VirGenA is a reference guided assembler of highly variable viral genomes, based on iterative mapping and de novo reassembling of highly variable regions, which can handle with distant reference sequence due to specially designed read mapper. VirGenA can separate mixtures of strains of different intraspecies genetic groups (genotypes, subtypes, clades, etc.) and assemble a separate consensus sequence for each group in a mixture.
If provided with multiple sequence alignment (MSA) of target references VirGenA selects optimal reference set, sorts reads to selected references and outputs consensus sequences corresponding to these references. For each consensus sequence the multiple sequence alignment of its constituent reads is printed in BAM format.
If no MSA provided, VirGenA works in single-reference mode and use user-provided reference.
Multi-fragment references are supported in single-reference mode.
You can use VirGenA for full genome assembly or just to find optimal reference set for given fastq files with Illumina paired end reads.
Complete documentation is provided in wiki format.
VirGenA is a java application: it runs on any platform supporting JVM. Simply download the latest release file and run according to usage instructions.

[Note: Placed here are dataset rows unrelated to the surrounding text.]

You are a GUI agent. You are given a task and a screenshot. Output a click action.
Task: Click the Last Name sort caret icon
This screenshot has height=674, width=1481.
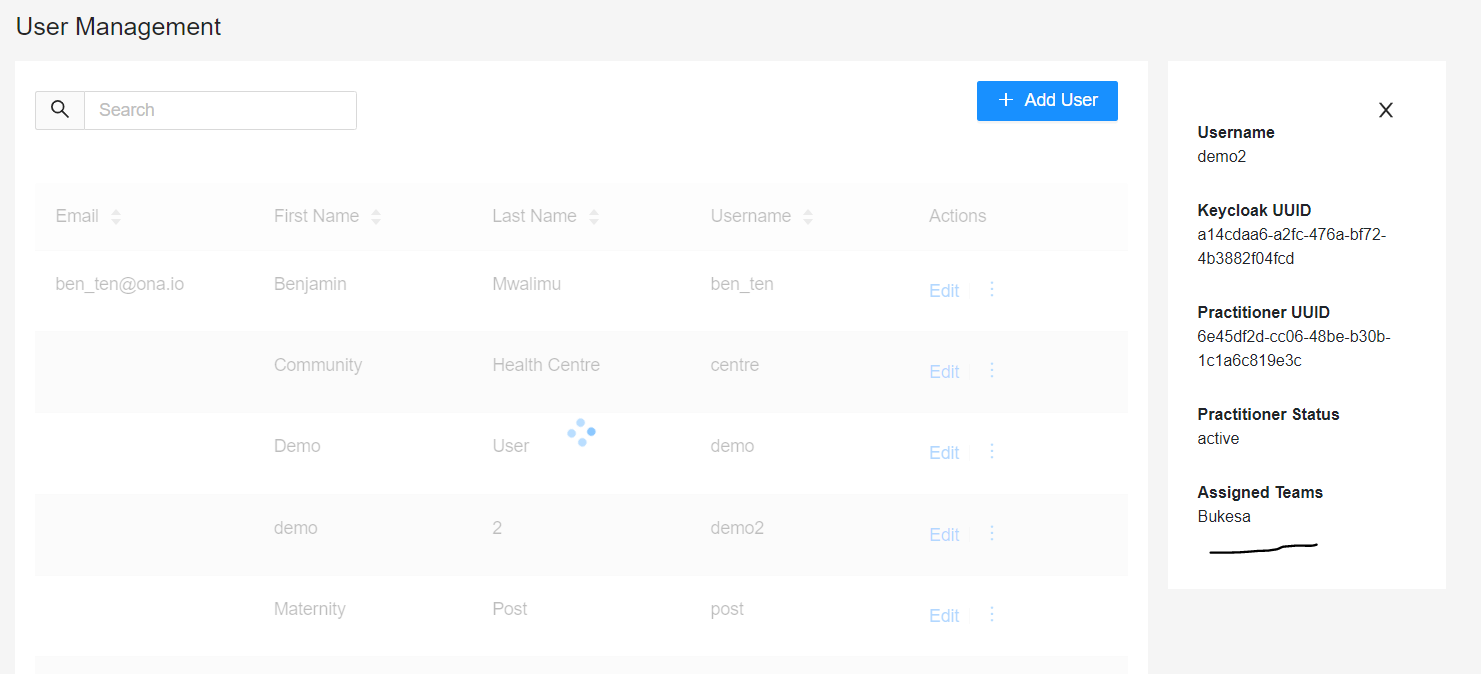(593, 216)
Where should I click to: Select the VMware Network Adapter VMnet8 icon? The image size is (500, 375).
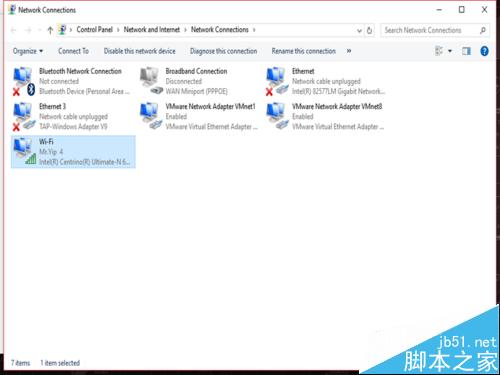click(x=277, y=116)
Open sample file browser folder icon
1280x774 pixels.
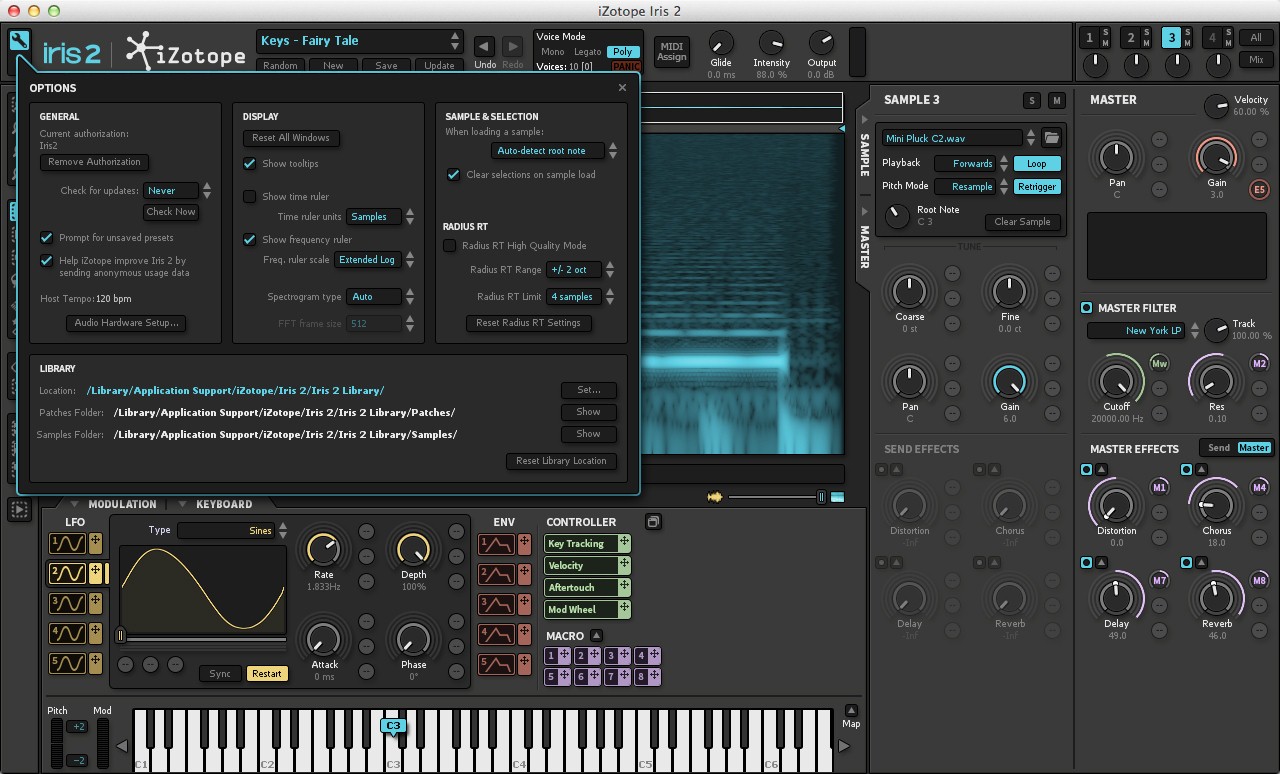pos(1051,138)
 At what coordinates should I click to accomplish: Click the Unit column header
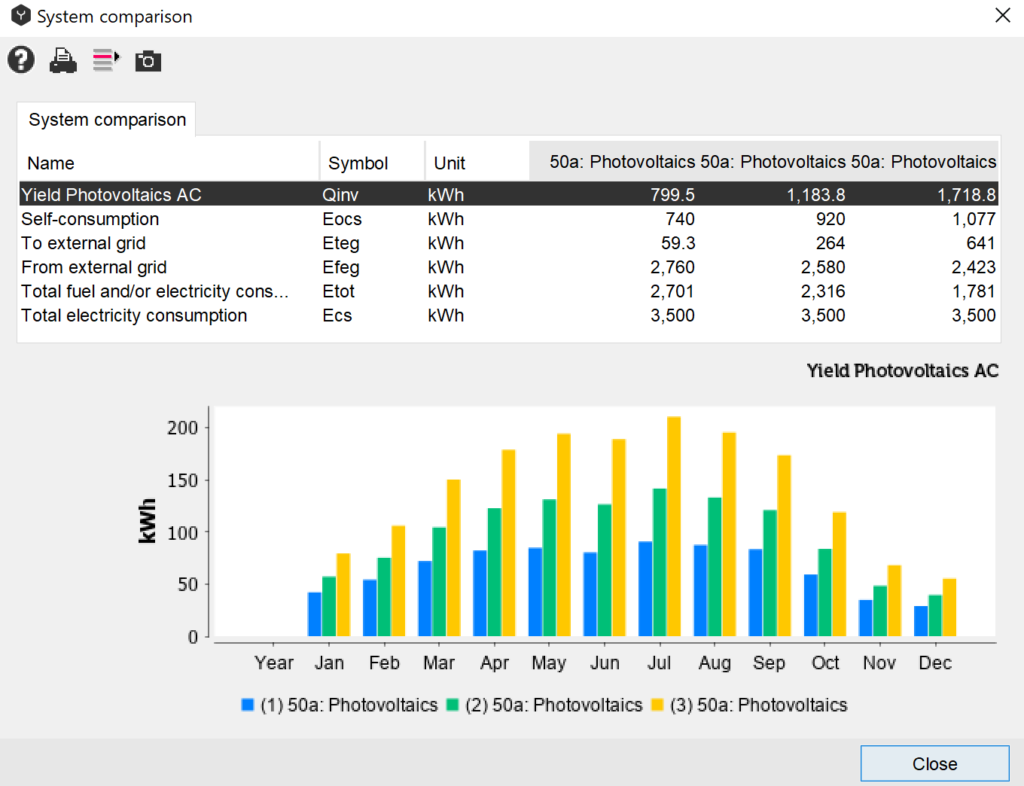click(449, 163)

The following are required to run VirGenA:
-Java version 8 or higher
-VSEARCH binary in any location. Path to the binary is set in configuration file. Recomended version is included in the distribution.
-Blast installed locally
To run VirGenA with test data download and unzip release files.
on Windows:
You can set number of threads in config_test_win.xml by changing value of ThreadNumber element.
Using Windows command promt change dir to unzipped folder and type:
java -jar ./VirGenA.jar assemble -c config_test_win.xml
on Linux:
You can set number of threads in config_test_linux.xml by changing value of ThreadNumber element.
Change permissions of ./tools/vsearch to make it executable. After that using shell change dir to unzipped folder and type:
java -jar VirGenA.jar assemble -c config_test_linux.xml
Test data is an artificial mixture containing 100000 HIV paired reads of three different subtypes (01_AE, B and C) in equal proportions. VirGenA should detect these components and assemble genome-length consensus sequences for all components.
Results will be stored in ./res/ folder. Expected output is:
- Files (fasta) with assemblies of three mixture components named after the selected references: 01_AE.TH.90.CM240.U54771_assembly.fasta, B.FR.83.HXB2_LAI_IIIB_BRU.K03455_assembly.fasta, C.BW.96.96BW0502.AF110967_assembly.fasta
- Sorted bam files with read alignments and corresponding index files (bai): 'reference_name'_mapped_reads.bam and 'reference_name'_mapped_reads.bai
- Log file.
Fedonin GG, Fantin YS, Favorov AV, Shipulin GA, Neverov AD. VirGenA: a reference-based assembler for variable viral genomes. Brief Bioinform, 2017 Jul 28. doi: 10.1093/bib/bbx079.